I have some peonies that I inherited but they are under a big tree. Just this year they have bloomed and I love them. I know from experience that they don’t like to be moved so I am going to leave these where they are. I would, however, like to plant more. Any advice on light, soil, position in garden, and any problems they are prone to? – Patty O.
This was apparently a good year for peonies. Everyone who has them says they bloomed beautifully, and many who don’t have them say they’d like to add them to the garden. Now that their season in the sun has come and gone and their lovely flowers are just a fragrant memory, it’s no wonder a gardener might want to plant more. Here, again, are the basics:
Light: Full sun, but they can manage with a little shade in the afternoon. Soil: Work in plenty of organic material, because they must have good drainage. Position in the garden: Try not to make them compete with the roots of nearby trees and large shrubs.

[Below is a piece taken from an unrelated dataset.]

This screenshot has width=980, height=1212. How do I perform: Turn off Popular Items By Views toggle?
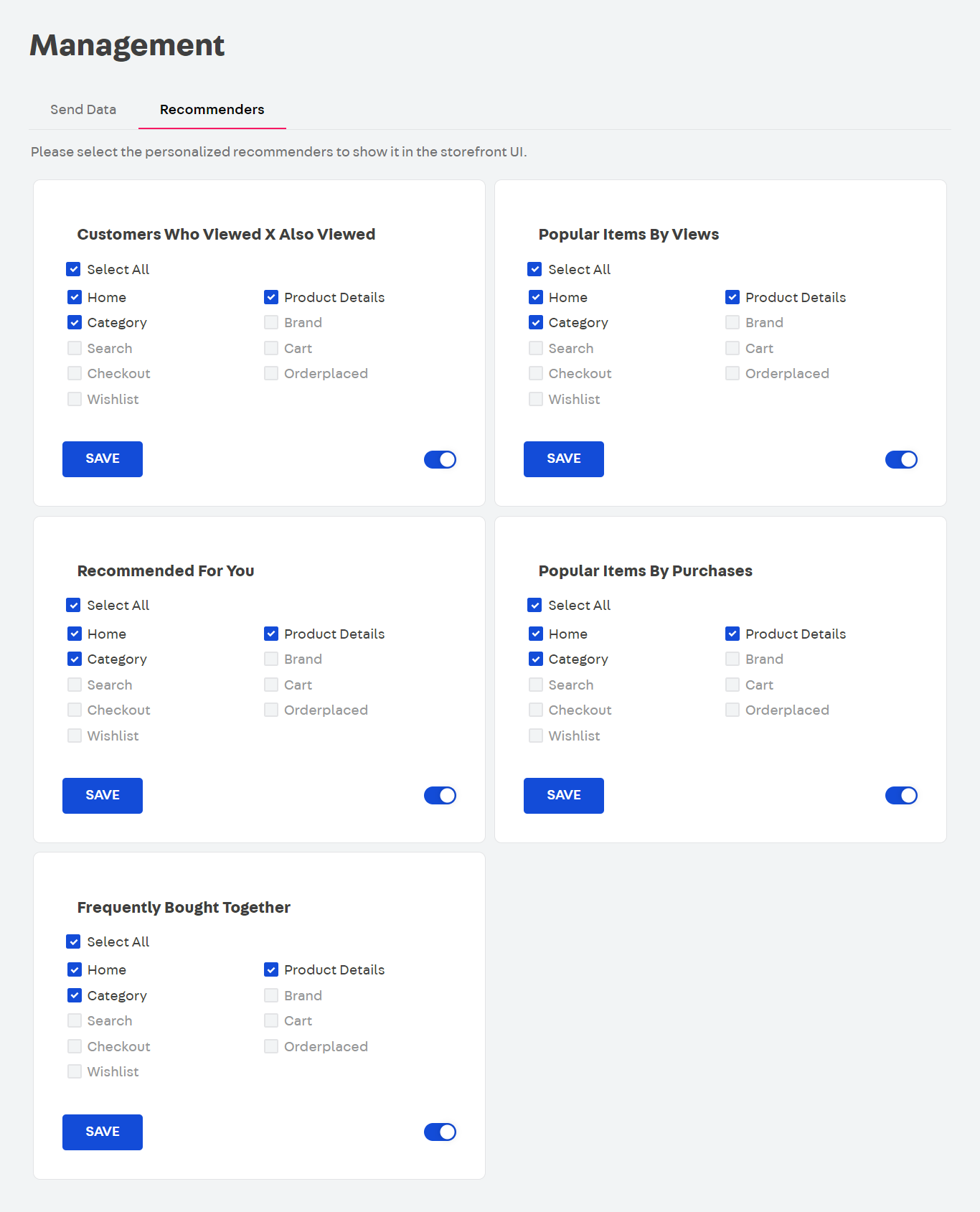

Problems? Watch for botrytis, a common fungal disease that causes plants to wilt, leaves to develop black splotches and buds to dry up or turn brown and mushy. It doesn’t kill the plant, but it’s best to clean up around it as soon as you can. Remove and destroy infected leaves, and in the fall, cut the stalks down to the ground and dispose of them to prevent the disease from overwintering in the bed. To prevent the problem, The Southern Living Garden Book suggests spraying with a copper fungicide as new growth emerges in spring. (Always, always follow directions on the label of any chemical you use in the garden.)
Planting: Dig the soil deeply and work in plenty of organic matter, but plant the roots so that the eyes are only 1 inch below the surface; peonies that are planted too deep may not flower as well.
Waiting: Peonies are finicky, and often – usually – don’t bloom the first year. Be patient.